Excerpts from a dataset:
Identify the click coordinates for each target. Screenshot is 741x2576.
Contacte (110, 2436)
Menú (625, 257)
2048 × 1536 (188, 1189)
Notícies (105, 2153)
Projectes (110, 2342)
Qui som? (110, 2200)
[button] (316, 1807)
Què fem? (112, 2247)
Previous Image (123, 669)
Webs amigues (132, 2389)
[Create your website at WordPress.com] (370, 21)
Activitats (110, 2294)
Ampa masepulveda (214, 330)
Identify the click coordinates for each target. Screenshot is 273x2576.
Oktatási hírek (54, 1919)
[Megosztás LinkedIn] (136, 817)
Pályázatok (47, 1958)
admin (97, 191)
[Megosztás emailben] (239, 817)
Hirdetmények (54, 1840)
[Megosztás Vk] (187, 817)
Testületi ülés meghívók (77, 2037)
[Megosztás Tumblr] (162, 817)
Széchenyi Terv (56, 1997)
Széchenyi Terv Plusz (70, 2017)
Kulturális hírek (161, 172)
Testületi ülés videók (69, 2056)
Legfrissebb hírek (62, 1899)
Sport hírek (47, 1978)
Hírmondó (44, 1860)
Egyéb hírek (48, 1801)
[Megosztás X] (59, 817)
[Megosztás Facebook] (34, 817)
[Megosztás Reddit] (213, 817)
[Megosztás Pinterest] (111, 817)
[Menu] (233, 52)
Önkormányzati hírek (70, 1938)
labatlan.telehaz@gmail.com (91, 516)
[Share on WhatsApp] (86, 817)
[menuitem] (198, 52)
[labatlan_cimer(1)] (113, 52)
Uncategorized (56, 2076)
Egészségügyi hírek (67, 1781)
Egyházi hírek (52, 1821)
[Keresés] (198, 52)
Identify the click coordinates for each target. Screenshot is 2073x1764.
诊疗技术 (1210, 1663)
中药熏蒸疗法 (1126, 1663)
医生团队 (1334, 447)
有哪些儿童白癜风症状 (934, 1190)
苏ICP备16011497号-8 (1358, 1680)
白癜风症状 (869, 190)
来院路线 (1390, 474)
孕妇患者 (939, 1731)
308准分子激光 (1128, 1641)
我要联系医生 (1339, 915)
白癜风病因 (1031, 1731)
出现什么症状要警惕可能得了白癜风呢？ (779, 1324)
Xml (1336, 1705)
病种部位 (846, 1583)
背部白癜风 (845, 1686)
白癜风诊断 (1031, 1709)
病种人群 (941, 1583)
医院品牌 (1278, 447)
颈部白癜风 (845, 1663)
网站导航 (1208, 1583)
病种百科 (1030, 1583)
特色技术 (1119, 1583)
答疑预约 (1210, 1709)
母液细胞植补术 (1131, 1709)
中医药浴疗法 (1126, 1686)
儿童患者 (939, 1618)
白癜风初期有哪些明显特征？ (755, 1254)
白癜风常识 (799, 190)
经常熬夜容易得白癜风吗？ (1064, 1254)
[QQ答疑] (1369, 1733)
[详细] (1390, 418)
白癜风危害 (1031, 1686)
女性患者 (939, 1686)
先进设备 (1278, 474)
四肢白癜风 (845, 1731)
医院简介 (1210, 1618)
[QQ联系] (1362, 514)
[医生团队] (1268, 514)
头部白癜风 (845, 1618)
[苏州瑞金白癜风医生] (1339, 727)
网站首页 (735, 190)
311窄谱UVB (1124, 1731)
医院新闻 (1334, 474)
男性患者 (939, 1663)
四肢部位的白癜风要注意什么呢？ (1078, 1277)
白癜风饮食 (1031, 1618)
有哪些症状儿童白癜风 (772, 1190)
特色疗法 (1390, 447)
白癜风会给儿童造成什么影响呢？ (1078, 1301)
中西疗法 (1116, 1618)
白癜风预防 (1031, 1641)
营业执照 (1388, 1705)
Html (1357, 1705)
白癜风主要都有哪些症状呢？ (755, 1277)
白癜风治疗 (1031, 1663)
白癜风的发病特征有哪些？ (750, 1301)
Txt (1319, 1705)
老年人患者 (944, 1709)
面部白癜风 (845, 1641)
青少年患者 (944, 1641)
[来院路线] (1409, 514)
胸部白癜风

--- ABOUT THIS EXERCISE ---
Quote, word for word, every line from the top of the entries through the line that holds "Ampa masepulveda (214, 330)".

--- EXERCISE ANSWER ---
Identify the click coordinates for each target. Screenshot is 741x2576.
Contacte (110, 2436)
Menú (625, 257)
2048 × 1536 (188, 1189)
Notícies (105, 2153)
Projectes (110, 2342)
Qui som? (110, 2200)
[button] (316, 1807)
Què fem? (112, 2247)
Previous Image (123, 669)
Webs amigues (132, 2389)
[Create your website at WordPress.com] (370, 21)
Activitats (110, 2294)
Ampa masepulveda (214, 330)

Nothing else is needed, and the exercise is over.